Buckley grows up in a desolate part of Arkansas that has not seen rain in six years. He is an outcast who is made fun of by other children. He has an obese mother that he loves very much but who embarrasses him. He also has a grandmother named Winter who is mean-hearted, not the type of grandmother a child would wish for. Buckley wishes for acceptance and a new life. His mother, Abigail, dreams of a life near the ocean. Abigail marries a local fundamentalist minister and Buckley’s life goes from bad to worse. The minister is critical, harsh, and nothing Buckley does can please him. On top of this, Abigail does not love her husband. Abigail packs up and she and Buckley head for Galveston, Texas where they make new lives for themselves by the ocean. By this time, Abigail has lost over 100 pounds because she’s been so unhappy in her marriage. In Galveston, they both are happy. Buckley is popular, he’s remade himself, and has a surrogate grandmother and father he loves. Abigail falls in love with a man who is supportive of Buckley. Unfortunately, Abigail is hit by lightning and dies.
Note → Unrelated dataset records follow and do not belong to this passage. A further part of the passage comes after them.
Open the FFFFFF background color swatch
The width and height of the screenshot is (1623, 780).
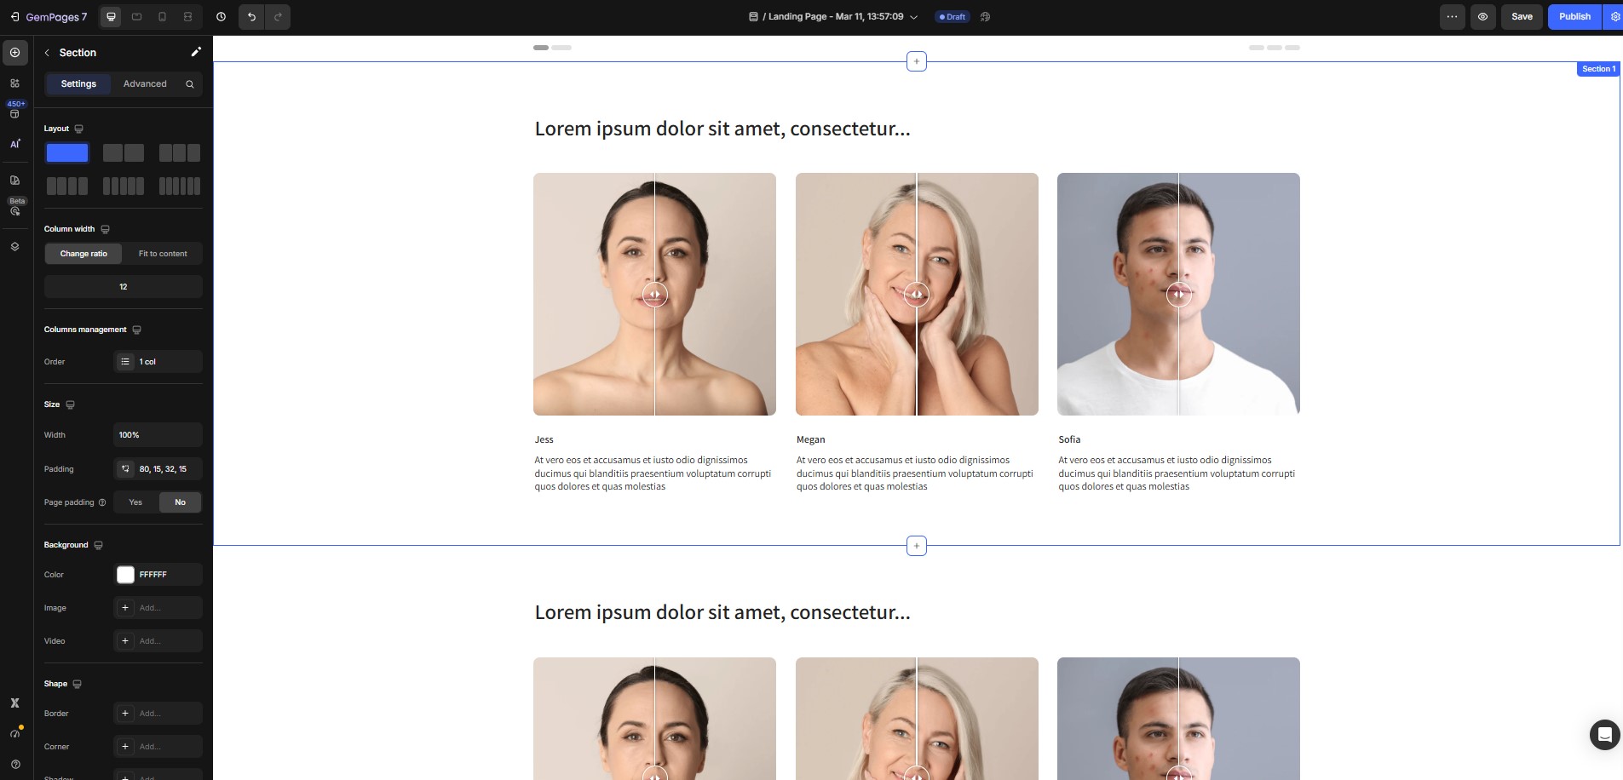[126, 575]
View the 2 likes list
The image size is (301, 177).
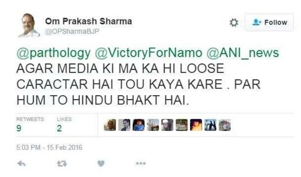point(64,125)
After Abigail’s death, Buckley feels like he can no longer stay in Galveston. He feels guilt and shame for not saving his mother and he wants to suffer. For this reason, he heads back to Arkansas to live with the Minister and his Grandmother Winter. Life again is miserable for him but it is what he wants. Without his mother, he does not feel entitled to happiness.

The novel goes through the childhoods and young adult years of both Becca and Buckley. Becca heads to New York to go to art school and ends up having an affair with her art teacher. When he tries to dump her, she threatens to call his wife and spill the beans about the affair unless he lands her an art show. Becca is not one to mess with. She lands a solo show in a decent gallery and her work is mainly of fish who have been forced out of the sea after lightning strikes. By trying to paint lightning, she hopes to shed her own demons. Her show is successful. Meanwhile, after leaving college, Buckley heads for New York where he works in a restaurant washing dishes for eight years. His path crosses with Becca’s and they feel an immediate connection.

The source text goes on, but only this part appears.